It's that time of the year when the days have begun getting longer and daylight savings time steps in. Nature is just begging for winter to relax its cold, hard grip so the cycle of life can once again leap forth in all it's wonder. Despite a somewhat drab appearance, this is one of my favorite times of the year. The creek runs through the center of a still frozen riparian. Rarely do I get to explore this part of my farm and find such treasures. In the late spring, the wetness and thick organic matter makes it impossible to tread anywhere near the stream without sinking up to one's butt cheeks (don't ask how I know). Further into the summer and fall, the dense brush adds to the impenetrable nature of this area. And in the winter, the starkness lends to quiet contemplation knowing everything lies dormant waiting for the longer, warmer days' return.
Despite temperatures in the low thirties and a bitter wind, I took a long walk and discovered the first signs that spring is near--the emergence of Symplocarpus foetidus....skunk cabbage. Soon they will unfurl their huge fan-like leaves into a dense carpet of green to be followed by the May apples.

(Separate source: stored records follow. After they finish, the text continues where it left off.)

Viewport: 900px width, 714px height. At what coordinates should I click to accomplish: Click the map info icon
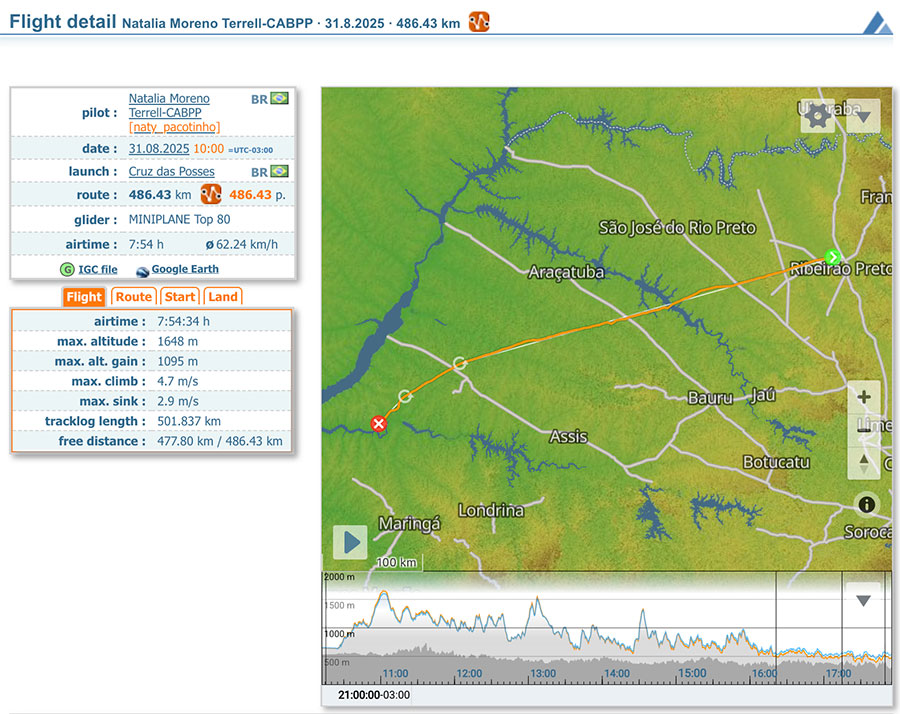pyautogui.click(x=866, y=505)
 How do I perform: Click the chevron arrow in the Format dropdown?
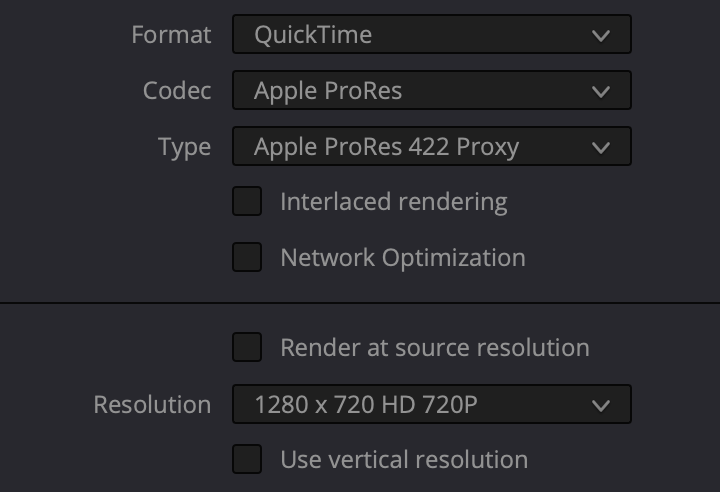point(601,35)
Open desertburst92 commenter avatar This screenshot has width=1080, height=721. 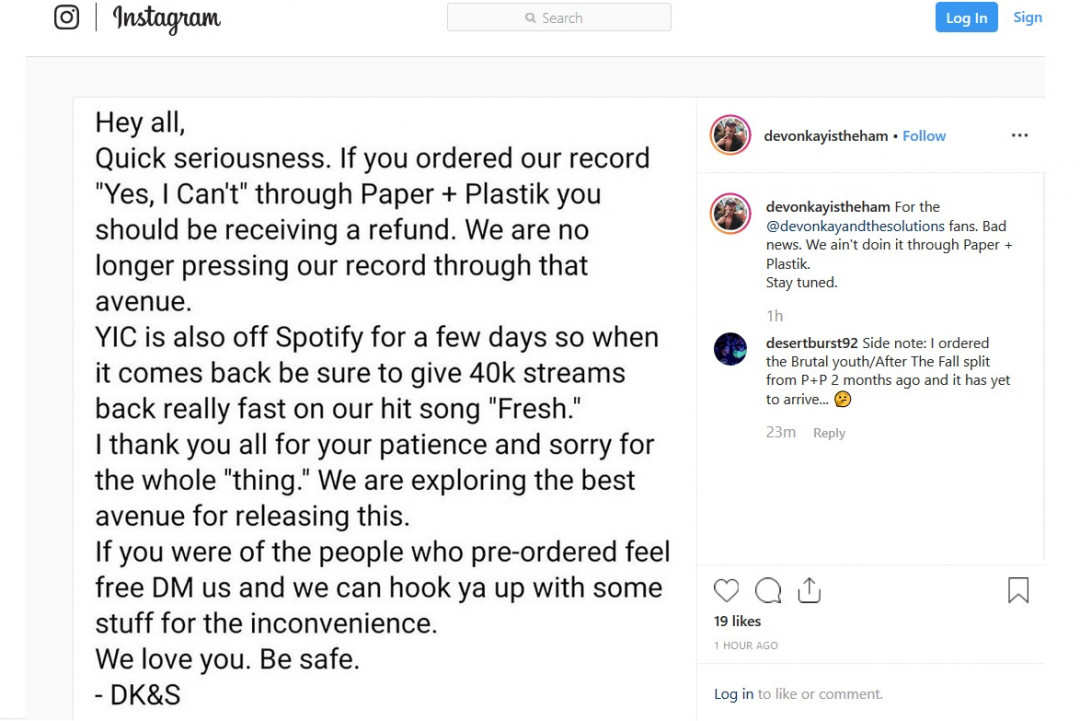point(730,349)

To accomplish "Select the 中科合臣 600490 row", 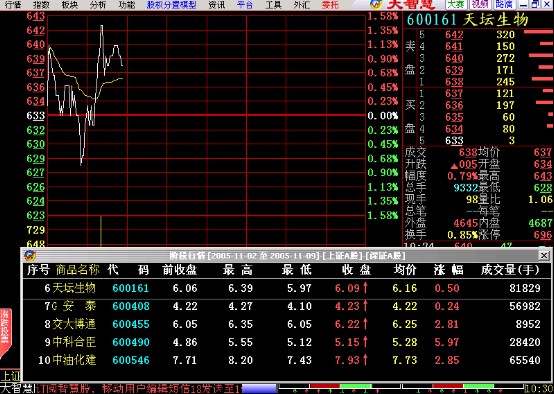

Winter couldn't decide if it wanted to snow or rain so it did both and then threw in a heavy dose of wind for good measure just to knock down all the dead and weak trees whose roots had lost their anchors in the saturated earth.
This fish box awaits another season as a holding tank for water collected off the backside of the barn roof. Of course, Ralph is no dummy and he knows what all this means....time to service the chain saw and get it ready for a good workout.
There has also been another arrival...Oreo had a strapping set of twins, buck & doe, both with gorgeous black heads.